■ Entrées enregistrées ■
>>

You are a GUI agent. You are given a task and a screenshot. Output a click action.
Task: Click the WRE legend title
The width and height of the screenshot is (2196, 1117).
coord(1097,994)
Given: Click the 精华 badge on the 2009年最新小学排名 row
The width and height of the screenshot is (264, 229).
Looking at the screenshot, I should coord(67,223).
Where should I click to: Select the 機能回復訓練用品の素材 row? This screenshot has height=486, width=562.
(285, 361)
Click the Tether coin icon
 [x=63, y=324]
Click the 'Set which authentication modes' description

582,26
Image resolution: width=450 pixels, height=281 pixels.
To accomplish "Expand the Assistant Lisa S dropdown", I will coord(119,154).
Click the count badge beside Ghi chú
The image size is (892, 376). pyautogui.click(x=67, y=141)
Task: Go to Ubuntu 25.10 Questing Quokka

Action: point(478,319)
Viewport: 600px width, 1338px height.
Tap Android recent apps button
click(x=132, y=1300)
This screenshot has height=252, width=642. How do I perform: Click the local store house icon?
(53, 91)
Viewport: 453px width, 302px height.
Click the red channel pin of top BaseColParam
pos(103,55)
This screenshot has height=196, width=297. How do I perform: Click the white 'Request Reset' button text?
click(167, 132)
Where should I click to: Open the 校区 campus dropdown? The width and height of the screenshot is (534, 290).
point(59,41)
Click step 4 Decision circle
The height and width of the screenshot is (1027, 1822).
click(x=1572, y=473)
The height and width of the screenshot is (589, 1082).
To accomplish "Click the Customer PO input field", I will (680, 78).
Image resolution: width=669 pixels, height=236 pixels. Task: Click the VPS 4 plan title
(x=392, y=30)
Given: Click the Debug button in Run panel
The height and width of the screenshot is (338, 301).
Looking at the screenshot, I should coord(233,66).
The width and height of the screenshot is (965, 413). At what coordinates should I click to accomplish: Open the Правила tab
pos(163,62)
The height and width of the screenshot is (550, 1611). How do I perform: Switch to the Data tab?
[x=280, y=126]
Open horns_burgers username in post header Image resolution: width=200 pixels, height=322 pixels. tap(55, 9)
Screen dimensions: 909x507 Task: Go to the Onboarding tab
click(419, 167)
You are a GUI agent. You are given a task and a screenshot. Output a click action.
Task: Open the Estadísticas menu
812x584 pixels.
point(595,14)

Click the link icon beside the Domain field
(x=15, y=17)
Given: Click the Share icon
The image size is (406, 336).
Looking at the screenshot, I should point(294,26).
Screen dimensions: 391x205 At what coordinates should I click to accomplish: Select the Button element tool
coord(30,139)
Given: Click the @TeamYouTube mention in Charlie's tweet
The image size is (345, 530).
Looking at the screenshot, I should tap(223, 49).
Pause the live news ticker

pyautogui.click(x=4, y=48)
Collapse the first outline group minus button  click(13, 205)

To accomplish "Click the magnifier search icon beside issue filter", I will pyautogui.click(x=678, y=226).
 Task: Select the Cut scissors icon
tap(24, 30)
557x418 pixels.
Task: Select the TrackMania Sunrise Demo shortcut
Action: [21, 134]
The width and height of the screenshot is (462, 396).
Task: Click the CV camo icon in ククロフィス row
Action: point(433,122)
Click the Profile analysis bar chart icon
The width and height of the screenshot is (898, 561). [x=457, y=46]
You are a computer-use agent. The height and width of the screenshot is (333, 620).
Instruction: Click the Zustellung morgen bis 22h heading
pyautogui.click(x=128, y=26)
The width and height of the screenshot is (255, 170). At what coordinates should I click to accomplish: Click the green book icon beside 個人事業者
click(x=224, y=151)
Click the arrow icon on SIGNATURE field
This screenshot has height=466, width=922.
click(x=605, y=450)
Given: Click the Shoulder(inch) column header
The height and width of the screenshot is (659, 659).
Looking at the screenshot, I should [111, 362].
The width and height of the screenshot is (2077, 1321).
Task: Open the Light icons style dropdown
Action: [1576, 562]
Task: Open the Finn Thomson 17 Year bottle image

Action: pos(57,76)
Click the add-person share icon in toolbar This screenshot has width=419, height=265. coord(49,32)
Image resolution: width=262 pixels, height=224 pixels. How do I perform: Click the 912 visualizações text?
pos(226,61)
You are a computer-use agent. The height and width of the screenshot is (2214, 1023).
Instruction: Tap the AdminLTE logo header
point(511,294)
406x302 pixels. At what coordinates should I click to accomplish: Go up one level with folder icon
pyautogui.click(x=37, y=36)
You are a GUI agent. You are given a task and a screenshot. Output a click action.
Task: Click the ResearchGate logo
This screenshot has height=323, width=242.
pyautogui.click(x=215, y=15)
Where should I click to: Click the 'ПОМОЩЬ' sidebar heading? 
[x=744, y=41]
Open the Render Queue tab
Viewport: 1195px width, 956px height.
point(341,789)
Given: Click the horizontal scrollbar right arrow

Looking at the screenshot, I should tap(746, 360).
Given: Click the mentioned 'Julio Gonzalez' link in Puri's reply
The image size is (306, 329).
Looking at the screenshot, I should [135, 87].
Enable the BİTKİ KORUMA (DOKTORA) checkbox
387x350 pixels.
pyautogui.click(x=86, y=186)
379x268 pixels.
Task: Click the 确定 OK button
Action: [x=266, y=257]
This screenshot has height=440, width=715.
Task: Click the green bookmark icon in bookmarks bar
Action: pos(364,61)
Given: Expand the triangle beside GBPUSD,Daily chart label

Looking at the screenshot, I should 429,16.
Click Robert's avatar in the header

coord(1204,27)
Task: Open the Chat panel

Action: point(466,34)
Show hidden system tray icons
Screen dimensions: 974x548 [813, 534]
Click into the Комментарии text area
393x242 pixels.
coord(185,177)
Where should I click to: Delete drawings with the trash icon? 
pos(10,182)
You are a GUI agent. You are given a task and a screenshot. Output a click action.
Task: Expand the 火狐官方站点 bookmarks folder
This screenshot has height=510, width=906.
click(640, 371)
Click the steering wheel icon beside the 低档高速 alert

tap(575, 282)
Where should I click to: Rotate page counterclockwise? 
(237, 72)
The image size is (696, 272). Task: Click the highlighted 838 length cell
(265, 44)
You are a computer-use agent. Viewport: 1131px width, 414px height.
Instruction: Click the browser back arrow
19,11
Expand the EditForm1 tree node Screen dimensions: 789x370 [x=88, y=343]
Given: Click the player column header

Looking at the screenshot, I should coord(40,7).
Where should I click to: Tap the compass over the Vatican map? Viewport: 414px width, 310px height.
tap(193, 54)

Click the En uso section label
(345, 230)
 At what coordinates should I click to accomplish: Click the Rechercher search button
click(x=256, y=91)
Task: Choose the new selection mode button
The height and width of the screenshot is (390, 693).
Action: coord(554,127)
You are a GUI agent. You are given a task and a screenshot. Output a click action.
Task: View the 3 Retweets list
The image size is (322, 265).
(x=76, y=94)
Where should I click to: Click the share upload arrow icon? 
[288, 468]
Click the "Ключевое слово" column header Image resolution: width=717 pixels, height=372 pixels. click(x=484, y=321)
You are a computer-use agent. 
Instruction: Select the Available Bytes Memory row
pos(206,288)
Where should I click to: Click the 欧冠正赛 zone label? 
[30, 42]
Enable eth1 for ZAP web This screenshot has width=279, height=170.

<<

■ Objectif visé ■
Présentez toutes les lignes de ces entrées sous forme de liste JSON de chaînes, à raison d'une chaîne par ligne, sans les lignes vides.

■ Solution rédigée ■
[
  "You are a GUI agent. You are given a task and a screenshot. Output a click action.",
  "Task: Click the WRE legend title",
  "The width and height of the screenshot is (2196, 1117).",
  "coord(1097,994)",
  "Given: Click the 精华 badge on the 2009年最新小学排名 row",
  "The width and height of the screenshot is (264, 229).",
  "Looking at the screenshot, I should coord(67,223).",
  "Where should I click to: Select the 機能回復訓練用品の素材 row? This screenshot has height=486, width=562.",
  "(285, 361)",
  "Click the Tether coin icon",
  " [x=63, y=324]",
  "Click the 'Set which authentication modes' description",
  "582,26",
  "Image resolution: width=450 pixels, height=281 pixels.",
  "To accomplish \"Expand the Assistant Lisa S dropdown\", I will coord(119,154).",
  "Click the count badge beside Ghi chú",
  "The image size is (892, 376). pyautogui.click(x=67, y=141)",
  "Task: Go to Ubuntu 25.10 Questing Quokka",
  "Action: point(478,319)",
  "Viewport: 600px width, 1338px height.",
  "Tap Android recent apps button",
  "click(x=132, y=1300)",
  "This screenshot has height=252, width=642. How do I perform: Click the local store house icon?",
  "(53, 91)",
  "Viewport: 453px width, 302px height.",
  "Click the red channel pin of top BaseColParam",
  "pos(103,55)",
  "This screenshot has height=196, width=297. How do I perform: Click the white 'Request Reset' button text?",
  "click(167, 132)",
  "Where should I click to: Open the 校区 campus dropdown? The width and height of the screenshot is (534, 290).",
  "point(59,41)",
  "Click step 4 Decision circle",
  "The height and width of the screenshot is (1027, 1822).",
  "click(x=1572, y=473)",
  "The height and width of the screenshot is (589, 1082).",
  "To accomplish \"Click the Customer PO input field\", I will (680, 78).",
  "Image resolution: width=669 pixels, height=236 pixels. Task: Click the VPS 4 plan title",
  "(x=392, y=30)",
  "Given: Click the Debug button in Run panel",
  "The height and width of the screenshot is (338, 301).",
  "Looking at the screenshot, I should coord(233,66).",
  "The width and height of the screenshot is (965, 413). At what coordinates should I click to accomplish: Open the Правила tab",
  "pos(163,62)",
  "The height and width of the screenshot is (550, 1611). How do I perform: Switch to the Data tab?",
  "[x=280, y=126]",
  "Open horns_burgers username in post header Image resolution: width=200 pixels, height=322 pixels. tap(55, 9)",
  "Screen dimensions: 909x507 Task: Go to the Onboarding tab",
  "click(419, 167)",
  "You are a GUI agent. You are given a task and a screenshot. Output a click action.",
  "Task: Open the Estadísticas menu",
  "812x584 pixels.",
  "point(595,14)",
  "Click the link icon beside the Domain field",
  "(x=15, y=17)",
  "Given: Click the Share icon",
  "The image size is (406, 336).",
  "Looking at the screenshot, I should point(294,26).",
  "Screen dimensions: 391x205 At what coordinates should I click to accomplish: Select the Button element tool",
  "coord(30,139)",
  "Given: Click the @TeamYouTube mention in Charlie's tweet",
  "The image size is (345, 530).",
  "Looking at the screenshot, I should tap(223, 49).",
  "Pause the live news ticker",
  "pyautogui.click(x=4, y=48)",
  "Collapse the first outline group minus button  click(13, 205)",
  "To accomplish \"Click the magnifier search icon beside issue filter\", I will pyautogui.click(x=678, y=226).",
  " Task: Select the Cut scissors icon",
  "tap(24, 30)",
  "557x418 pixels.",
  "Task: Select the TrackMania Sunrise Demo shortcut",
  "Action: [21, 134]",
  "The width and height of the screenshot is (462, 396).",
  "Task: Click the CV camo icon in ククロフィス row",
  "Action: point(433,122)",
  "Click the Profile analysis bar chart icon",
  "The width and height of the screenshot is (898, 561). [x=457, y=46]",
  "You are a computer-use agent. The height and width of the screenshot is (333, 620).",
  "Instruction: Click the Zustellung morgen bis 22h heading",
  "pyautogui.click(x=128, y=26)",
  "The width and height of the screenshot is (255, 170). At what coordinates should I click to accomplish: Click the green book icon beside 個人事業者",
  "click(x=224, y=151)",
  "Click the arrow icon on SIGNATURE field",
  "This screenshot has height=466, width=922.",
  "click(x=605, y=450)",
  "Given: Click the Shoulder(inch) column header",
  "The height and width of the screenshot is (659, 659).",
  "Looking at the screenshot, I should [111, 362].",
  "The width and height of the screenshot is (2077, 1321).",
  "Task: Open the Light icons style dropdown",
  "Action: [1576, 562]",
  "Task: Open the Finn Thomson 17 Year bottle image",
  "Action: pos(57,76)",
  "Click the add-person share icon in toolbar This screenshot has width=419, height=265. coord(49,32)",
  "Image resolution: width=262 pixels, height=224 pixels. How do I perform: Click the 912 visualizações text?",
  "pos(226,61)",
  "You are a computer-use agent. The height and width of the screenshot is (2214, 1023).",
  "Instruction: Tap the AdminLTE logo header",
  "point(511,294)",
  "406x302 pixels. At what coordinates should I click to accomplish: Go up one level with folder icon",
  "pyautogui.click(x=37, y=36)",
  "You are a GUI agent. You are given a task and a screenshot. Output a click action.",
  "Task: Click the ResearchGate logo",
  "This screenshot has height=323, width=242.",
  "pyautogui.click(x=215, y=15)",
  "Where should I click to: Click the 'ПОМОЩЬ' sidebar heading? ",
  "[x=744, y=41]",
  "Open the Render Queue tab",
  "Viewport: 1195px width, 956px height.",
  "point(341,789)",
  "Given: Click the horizontal scrollbar right arrow",
  "Looking at the screenshot, I should tap(746, 360).",
  "Given: Click the mentioned 'Julio Gonzalez' link in Puri's reply",
  "The image size is (306, 329).",
  "Looking at the screenshot, I should [135, 87].",
  "Enable the BİTKİ KORUMA (DOKTORA) checkbox",
  "387x350 pixels.",
  "pyautogui.click(x=86, y=186)",
  "379x268 pixels.",
  "Task: Click the 确定 OK button",
  "Action: [x=266, y=257]",
  "This screenshot has height=440, width=715.",
  "Task: Click the green bookmark icon in bookmarks bar",
  "Action: pos(364,61)",
  "Given: Expand the triangle beside GBPUSD,Daily chart label",
  "Looking at the screenshot, I should 429,16.",
  "Click Robert's avatar in the header",
  "coord(1204,27)",
  "Task: Open the Chat panel",
  "Action: point(466,34)",
  "Show hidden system tray icons",
  "Screen dimensions: 974x548 [813, 534]",
  "Click into the Комментарии text area",
  "393x242 pixels.",
  "coord(185,177)",
  "Where should I click to: Delete drawings with the trash icon? ",
  "pos(10,182)",
  "You are a GUI agent. You are given a task and a screenshot. Output a click action.",
  "Task: Expand the 火狐官方站点 bookmarks folder",
  "This screenshot has height=510, width=906.",
  "click(640, 371)",
  "Click the steering wheel icon beside the 低档高速 alert",
  "tap(575, 282)",
  "Where should I click to: Rotate page counterclockwise? ",
  "(237, 72)",
  "The image size is (696, 272). Task: Click the highlighted 838 length cell",
  "(265, 44)",
  "You are a computer-use agent. Viewport: 1131px width, 414px height.",
  "Instruction: Click the browser back arrow",
  "19,11",
  "Expand the EditForm1 tree node Screen dimensions: 789x370 [x=88, y=343]",
  "Given: Click the player column header",
  "Looking at the screenshot, I should coord(40,7).",
  "Where should I click to: Tap the compass over the Vatican map? Viewport: 414px width, 310px height.",
  "tap(193, 54)",
  "Click the En uso section label",
  "(345, 230)",
  " At what coordinates should I click to accomplish: Click the Rechercher search button",
  "click(x=256, y=91)",
  "Task: Choose the new selection mode button",
  "The height and width of the screenshot is (390, 693).",
  "Action: coord(554,127)",
  "You are a GUI agent. You are given a task and a screenshot. Output a click action.",
  "Task: View the 3 Retweets list",
  "The image size is (322, 265).",
  "(x=76, y=94)",
  "Where should I click to: Click the share upload arrow icon? ",
  "[288, 468]",
  "Click the \"Ключевое слово\" column header Image resolution: width=717 pixels, height=372 pixels. click(x=484, y=321)",
  "You are a computer-use agent. ",
  "Instruction: Select the Available Bytes Memory row",
  "pos(206,288)",
  "Where should I click to: Click the 欧冠正赛 zone label? ",
  "[30, 42]",
  "Enable eth1 for ZAP web This screenshot has width=279, height=170."
]